■ TEXT EXCERPT
ATOI for this group in the 2003 first quarter was $9 compared with $7 in the year ago first quarter. The increase was due to higher volumes coupled with cost savings in the automotive businesses, partially offset by volume declines and higher raw material costs in the building products business.
15
We anticipate seasonal increases in the residential building and construction market in the second quarter. Automotive market activity is expected to remain relatively flat, but is subject to customers production schedule changes. We expect continued depressed business conditions in the telecommunications market.
Reconciliation of After-Tax Operating Income (ATOI) to Consolidated Net Income
Items required to reconcile ATOI to consolidated net income include: corporate adjustments to eliminate any remaining profit or loss between segments; interest income and expense; minority interests; corporate expense, comprised of the general administrative and selling expenses of operating the corporate headquarters and other global administrative facilities along with depreciation on corporate-owned assets; discontinued operations; accounting changes for asset retirement obligations in 2003 and goodwill in 2002; and other, which includes the impact of LIFO, differences between estimated tax rates used in the segments and the corporate effective tax rate, and other nonoperating items such as foreign exchange.
The significant changes in the reconciling items between ATOI and consolidated net income from the 2002 first quarter to the 2003 first quarter consisted of: an increase in interest expense of $8 due to higher average debt levels resulting from acquisitions; an increase of $18 in minority interests share of income due to higher earnings at AFL, Aluminio and AWAC; a cumulative effect charge of $47 for the accounting change for asset retirement obligations under SFAS No. 143 in 2003 versus cumulative effect income of $34 recognized in 2002 for the change in accounting for goodwill under SFAS No. 142; and an increase of $12 in other primarily due to an increase in equity earnings at Elkem, offset by foreign currency translation adjustments.
Liquidity and Capital Resources
Cash from Operations
Cash used for operations for the 2003 first quarter totaled $30 compared with cash provided from operations of $237 in the 2002 first quarter. The decrease of $267 resulted primarily from an increase in working capital requirements, as increases in receivables and inventories were the result of increased sales for the comparable periods.
Financing Activities
Financing activities provided $186 of cash in the 2003 first quarter compared with cash provided of $205 in the 2002 first quarter. The decrease of $19 is primarily due to dividends paid to minority interests of $45 in the 2003 first quarter and $49 higher net borrowings in the 2002 first quarter, partially offset by the absence of stock repurchases in 2003.

■ ACTIVITY LIST
**a)** Repeat the financial report excerpt word for word from "The significant changes" to "currency translation adjustments.".
**b)** Pick up the financial report excerpt after its final sentence and keep writing.
These items were taken from a separate source.

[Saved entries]

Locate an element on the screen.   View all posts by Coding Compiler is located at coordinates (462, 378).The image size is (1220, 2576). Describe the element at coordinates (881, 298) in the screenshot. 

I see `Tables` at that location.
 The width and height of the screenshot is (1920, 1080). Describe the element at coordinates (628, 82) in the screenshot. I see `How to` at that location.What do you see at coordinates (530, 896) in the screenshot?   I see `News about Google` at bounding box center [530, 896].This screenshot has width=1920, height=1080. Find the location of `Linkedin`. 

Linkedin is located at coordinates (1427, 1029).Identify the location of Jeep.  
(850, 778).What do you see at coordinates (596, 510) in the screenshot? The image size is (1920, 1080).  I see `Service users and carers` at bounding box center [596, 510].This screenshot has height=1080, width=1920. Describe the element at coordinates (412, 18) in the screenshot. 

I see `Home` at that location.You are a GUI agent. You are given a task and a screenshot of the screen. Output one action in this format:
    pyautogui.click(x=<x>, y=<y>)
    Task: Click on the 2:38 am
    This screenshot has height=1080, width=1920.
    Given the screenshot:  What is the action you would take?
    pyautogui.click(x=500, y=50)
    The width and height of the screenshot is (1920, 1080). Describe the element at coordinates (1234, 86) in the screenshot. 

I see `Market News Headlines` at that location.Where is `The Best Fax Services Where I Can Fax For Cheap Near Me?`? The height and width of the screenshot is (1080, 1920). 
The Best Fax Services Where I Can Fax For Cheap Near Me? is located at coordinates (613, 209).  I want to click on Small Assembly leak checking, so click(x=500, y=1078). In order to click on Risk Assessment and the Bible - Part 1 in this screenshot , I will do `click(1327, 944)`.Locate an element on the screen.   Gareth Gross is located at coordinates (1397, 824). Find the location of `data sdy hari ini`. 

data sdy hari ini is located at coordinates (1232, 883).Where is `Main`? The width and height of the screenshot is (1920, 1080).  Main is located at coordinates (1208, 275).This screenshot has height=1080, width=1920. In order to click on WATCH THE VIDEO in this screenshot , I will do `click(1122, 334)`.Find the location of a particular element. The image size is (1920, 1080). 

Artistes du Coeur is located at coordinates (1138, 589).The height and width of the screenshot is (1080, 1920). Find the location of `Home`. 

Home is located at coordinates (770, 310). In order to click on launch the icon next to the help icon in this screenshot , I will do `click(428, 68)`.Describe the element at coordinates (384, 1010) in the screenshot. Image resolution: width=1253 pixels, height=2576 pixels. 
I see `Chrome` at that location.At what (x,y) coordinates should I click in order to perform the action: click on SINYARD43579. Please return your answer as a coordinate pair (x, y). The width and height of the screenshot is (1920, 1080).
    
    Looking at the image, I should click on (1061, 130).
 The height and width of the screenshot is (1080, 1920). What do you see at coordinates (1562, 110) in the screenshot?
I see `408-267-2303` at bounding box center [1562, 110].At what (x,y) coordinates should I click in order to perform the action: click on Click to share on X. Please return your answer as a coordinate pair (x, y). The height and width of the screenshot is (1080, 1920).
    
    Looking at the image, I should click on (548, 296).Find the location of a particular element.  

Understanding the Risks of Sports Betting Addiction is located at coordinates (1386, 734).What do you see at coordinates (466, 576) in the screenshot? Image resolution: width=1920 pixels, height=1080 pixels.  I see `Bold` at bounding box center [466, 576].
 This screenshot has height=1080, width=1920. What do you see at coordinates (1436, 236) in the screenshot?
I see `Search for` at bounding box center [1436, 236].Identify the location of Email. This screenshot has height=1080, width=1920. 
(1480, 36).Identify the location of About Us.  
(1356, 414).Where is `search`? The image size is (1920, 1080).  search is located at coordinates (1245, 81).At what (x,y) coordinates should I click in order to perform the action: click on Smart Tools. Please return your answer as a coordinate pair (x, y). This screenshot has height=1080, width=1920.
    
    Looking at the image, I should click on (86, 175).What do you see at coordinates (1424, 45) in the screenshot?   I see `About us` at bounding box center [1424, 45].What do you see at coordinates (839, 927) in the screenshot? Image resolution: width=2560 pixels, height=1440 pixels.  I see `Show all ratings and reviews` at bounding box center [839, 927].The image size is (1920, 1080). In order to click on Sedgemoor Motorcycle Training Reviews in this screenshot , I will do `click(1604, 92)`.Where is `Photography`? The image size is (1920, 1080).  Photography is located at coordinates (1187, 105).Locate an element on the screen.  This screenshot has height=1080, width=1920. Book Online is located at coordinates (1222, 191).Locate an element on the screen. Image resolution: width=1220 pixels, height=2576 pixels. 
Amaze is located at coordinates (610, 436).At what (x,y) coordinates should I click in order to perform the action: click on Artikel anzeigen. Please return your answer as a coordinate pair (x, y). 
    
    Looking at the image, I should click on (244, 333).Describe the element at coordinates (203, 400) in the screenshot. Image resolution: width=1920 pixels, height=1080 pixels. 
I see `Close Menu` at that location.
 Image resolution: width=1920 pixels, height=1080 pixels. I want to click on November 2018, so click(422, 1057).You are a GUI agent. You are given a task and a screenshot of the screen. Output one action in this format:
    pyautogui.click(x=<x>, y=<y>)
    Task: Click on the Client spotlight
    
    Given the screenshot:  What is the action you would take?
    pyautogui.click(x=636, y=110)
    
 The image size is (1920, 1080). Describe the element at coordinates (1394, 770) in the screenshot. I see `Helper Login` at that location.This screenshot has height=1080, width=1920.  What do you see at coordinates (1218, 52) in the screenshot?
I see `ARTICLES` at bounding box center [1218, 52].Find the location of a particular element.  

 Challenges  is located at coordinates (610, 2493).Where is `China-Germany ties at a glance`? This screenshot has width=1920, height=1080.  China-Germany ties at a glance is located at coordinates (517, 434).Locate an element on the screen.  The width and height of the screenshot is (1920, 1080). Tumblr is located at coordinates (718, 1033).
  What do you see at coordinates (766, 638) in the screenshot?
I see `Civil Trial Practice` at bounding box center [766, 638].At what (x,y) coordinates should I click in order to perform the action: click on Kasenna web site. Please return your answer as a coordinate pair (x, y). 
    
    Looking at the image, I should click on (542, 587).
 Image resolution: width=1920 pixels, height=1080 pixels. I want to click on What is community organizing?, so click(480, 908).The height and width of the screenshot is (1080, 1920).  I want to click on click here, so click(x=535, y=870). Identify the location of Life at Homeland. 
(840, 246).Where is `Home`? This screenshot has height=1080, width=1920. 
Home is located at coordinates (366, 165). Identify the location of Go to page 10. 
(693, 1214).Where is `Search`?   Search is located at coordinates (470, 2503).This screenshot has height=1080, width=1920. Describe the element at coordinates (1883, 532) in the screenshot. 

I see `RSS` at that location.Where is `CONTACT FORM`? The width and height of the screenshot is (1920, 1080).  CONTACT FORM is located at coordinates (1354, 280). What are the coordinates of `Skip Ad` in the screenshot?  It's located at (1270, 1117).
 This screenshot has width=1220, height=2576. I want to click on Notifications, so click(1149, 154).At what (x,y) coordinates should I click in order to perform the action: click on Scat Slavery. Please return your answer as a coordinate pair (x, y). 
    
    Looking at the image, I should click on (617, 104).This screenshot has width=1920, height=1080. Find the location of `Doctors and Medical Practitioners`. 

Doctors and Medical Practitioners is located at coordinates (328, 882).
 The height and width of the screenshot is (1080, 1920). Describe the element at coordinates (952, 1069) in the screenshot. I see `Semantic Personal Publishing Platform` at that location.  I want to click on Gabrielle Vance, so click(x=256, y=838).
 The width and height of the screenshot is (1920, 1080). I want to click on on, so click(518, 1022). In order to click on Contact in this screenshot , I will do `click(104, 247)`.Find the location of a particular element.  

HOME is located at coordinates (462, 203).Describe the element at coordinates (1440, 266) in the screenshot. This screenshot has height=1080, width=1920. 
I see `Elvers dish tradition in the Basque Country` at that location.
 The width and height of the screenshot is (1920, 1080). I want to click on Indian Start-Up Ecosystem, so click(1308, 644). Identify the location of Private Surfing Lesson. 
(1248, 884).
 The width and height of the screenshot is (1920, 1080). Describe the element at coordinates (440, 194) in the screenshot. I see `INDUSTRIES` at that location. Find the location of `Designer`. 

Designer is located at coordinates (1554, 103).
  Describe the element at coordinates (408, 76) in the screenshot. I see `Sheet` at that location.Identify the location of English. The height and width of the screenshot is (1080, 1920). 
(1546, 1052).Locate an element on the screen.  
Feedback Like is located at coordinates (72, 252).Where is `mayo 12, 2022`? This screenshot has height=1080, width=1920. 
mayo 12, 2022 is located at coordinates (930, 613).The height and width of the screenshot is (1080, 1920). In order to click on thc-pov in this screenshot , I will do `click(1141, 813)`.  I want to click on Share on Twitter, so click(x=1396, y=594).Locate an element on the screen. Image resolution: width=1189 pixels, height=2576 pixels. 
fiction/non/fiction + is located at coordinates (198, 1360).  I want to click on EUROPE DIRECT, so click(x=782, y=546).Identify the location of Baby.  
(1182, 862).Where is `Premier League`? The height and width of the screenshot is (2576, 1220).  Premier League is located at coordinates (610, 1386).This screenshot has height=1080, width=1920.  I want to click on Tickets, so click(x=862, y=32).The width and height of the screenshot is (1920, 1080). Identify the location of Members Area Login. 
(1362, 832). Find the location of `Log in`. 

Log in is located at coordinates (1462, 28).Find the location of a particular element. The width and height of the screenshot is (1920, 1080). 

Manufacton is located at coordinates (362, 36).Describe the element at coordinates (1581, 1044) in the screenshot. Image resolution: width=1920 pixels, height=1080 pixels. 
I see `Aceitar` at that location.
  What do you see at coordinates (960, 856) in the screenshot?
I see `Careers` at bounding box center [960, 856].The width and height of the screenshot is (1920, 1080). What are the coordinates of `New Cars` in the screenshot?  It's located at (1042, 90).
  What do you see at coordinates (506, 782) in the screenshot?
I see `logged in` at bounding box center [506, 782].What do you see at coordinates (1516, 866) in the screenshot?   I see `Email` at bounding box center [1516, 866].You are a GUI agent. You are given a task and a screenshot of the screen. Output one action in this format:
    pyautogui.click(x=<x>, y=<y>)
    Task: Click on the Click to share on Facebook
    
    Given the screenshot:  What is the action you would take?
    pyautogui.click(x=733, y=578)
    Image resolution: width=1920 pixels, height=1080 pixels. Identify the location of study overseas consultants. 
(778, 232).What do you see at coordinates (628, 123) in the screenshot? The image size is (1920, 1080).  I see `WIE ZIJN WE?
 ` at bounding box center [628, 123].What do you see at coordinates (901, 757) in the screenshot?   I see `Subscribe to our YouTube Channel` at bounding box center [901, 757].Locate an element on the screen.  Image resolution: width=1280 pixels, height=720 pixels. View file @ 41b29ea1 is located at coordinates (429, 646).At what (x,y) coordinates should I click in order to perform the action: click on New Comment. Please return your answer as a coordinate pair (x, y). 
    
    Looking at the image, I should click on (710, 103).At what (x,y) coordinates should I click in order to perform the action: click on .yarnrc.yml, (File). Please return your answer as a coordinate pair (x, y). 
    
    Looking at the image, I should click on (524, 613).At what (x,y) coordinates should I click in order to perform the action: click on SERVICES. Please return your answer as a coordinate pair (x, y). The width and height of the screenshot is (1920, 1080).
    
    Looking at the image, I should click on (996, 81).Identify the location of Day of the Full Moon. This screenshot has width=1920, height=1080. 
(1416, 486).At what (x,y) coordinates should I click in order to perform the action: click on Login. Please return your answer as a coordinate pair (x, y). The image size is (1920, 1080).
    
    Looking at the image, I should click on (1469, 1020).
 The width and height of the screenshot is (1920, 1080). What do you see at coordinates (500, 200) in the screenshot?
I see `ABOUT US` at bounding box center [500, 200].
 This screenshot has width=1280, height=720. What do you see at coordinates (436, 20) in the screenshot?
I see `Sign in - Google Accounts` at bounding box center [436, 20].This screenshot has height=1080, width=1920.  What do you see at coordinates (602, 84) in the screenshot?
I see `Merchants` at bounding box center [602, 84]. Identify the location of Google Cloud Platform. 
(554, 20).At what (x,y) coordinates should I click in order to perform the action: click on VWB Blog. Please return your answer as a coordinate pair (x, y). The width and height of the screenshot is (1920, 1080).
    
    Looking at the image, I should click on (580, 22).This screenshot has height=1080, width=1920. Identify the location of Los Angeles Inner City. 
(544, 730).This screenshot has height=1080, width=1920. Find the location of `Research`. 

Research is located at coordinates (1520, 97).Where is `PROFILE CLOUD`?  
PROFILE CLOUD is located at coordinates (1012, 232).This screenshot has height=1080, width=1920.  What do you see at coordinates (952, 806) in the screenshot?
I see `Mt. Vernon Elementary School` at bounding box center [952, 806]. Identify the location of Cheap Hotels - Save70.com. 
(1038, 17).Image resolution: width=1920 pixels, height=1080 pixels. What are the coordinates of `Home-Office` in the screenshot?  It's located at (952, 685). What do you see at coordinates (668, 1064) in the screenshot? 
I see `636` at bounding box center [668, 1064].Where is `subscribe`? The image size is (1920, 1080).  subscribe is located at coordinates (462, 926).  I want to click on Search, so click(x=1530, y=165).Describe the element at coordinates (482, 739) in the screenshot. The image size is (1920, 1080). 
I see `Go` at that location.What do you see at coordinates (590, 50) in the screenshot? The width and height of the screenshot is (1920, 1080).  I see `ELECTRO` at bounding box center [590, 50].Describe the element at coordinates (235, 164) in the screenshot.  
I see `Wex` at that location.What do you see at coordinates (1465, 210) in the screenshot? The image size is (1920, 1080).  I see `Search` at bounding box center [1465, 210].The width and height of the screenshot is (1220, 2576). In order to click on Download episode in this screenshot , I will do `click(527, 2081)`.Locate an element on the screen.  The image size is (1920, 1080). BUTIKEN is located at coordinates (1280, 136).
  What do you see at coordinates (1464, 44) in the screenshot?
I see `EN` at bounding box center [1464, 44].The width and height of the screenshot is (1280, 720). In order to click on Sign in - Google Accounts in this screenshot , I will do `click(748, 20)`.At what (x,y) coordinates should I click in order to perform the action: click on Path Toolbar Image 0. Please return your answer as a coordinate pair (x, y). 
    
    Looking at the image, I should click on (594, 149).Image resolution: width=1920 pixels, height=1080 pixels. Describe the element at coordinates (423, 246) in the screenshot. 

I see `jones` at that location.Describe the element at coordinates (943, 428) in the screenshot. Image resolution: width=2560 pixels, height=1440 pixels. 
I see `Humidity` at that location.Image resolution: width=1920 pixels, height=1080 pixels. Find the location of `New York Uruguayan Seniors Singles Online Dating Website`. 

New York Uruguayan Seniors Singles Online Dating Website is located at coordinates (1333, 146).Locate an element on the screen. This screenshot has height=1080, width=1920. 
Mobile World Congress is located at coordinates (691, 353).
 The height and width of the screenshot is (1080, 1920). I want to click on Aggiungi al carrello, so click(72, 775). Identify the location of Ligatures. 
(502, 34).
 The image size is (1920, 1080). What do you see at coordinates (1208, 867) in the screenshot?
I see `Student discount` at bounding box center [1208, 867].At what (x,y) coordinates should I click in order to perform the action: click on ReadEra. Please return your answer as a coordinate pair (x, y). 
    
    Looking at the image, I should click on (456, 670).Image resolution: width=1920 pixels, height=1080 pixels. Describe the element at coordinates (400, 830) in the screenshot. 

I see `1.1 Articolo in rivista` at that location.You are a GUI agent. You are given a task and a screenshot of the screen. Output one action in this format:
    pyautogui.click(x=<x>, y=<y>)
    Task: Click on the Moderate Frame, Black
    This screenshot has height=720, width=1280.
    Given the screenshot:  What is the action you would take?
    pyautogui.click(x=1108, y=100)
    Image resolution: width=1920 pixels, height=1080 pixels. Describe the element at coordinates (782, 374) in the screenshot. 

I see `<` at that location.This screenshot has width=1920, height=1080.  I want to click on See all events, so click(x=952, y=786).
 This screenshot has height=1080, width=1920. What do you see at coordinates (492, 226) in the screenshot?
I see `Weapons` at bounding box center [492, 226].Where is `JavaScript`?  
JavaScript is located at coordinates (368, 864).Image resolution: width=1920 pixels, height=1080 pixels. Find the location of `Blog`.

■ RESULTS OF THE TASKS
**a)**
The significant changes in the reconciling items between ATOI and consolidated net income from the 2002 first quarter to the 2003 first quarter consisted of: an increase in interest expense of $8 due to higher average debt levels resulting from acquisitions; an increase of $18 in minority interests share of income due to higher earnings at AFL, Aluminio and AWAC; a cumulative effect charge of $47 for the accounting change for asset retirement obligations under SFAS No. 143 in 2003 versus cumulative effect income of $34 recognized in 2002 for the change in accounting for goodwill under SFAS No. 142; and an increase of $12 in other primarily due to an increase in equity earnings at Elkem, offset by foreign currency translation adjustments.

**b)**
In April 2003, Alcoa refinanced its $2,000 revolving-credit agreement that was to expire in April 2003 into a $2,000 revolving-credit agreement that expires in April 2004. Additionally, Alcoa refinanced its $1,000 revolving-credit agreement that was to expire in August 2003 into a $1,000 revolving-credit agreement that expires in April 2008.
On April 15, 2003, Standard and Poors (S&P) announced that it had placed on watch for possible credit downgrades the ratings of thirteen U.S. companies, including Alcoa, reflecting concerns about their exposure to unfunded postretirement benefit liabilities, including defined benefit pension and retiree medical liabilities. The S&P announcement indicated that the majority of the reviews are expected to be resolved within the next few weeks.
16
Investing Activities
Cash used for investing activities was $138 in the 2003 first quarter compared with cash used of $380 in the 2002 first quarter. The decrease of $242 in cash used for investing activities was primarily due to a reduction in capital expenditures, fewer acquisitions and an increase in short-term investments.
Environmental Matters
Alcoa continues to participate in environmental assessments and cleanups at a number of locations. These include approximately 28 owned or operating facilities and adjoining properties, approximately 38 previously owned or operating facilities and adjoining properties and approximately 67 Superfund and other waste sites. A liability is recorded for environmental remediation costs or damages when a cleanup program becomes probable and the costs or damages can be reasonably estimated.
As assessments and cleanups proceed, the liability is adjusted based on progress made in determining the extent of remedial actions and related costs and damages. The liability can change substantially due to factors such as the nature and extent of contamination, changes in remedial requirements, and technological changes. Therefore, it is not possible to determine the outcomes or to estimate with any degree of accuracy the potential costs for certain of these matters.
The following discussion provides additional details regarding the current status of Alcoas significant sites where the final outcome cannot be determined or the potential costs in the future cannot be estimated.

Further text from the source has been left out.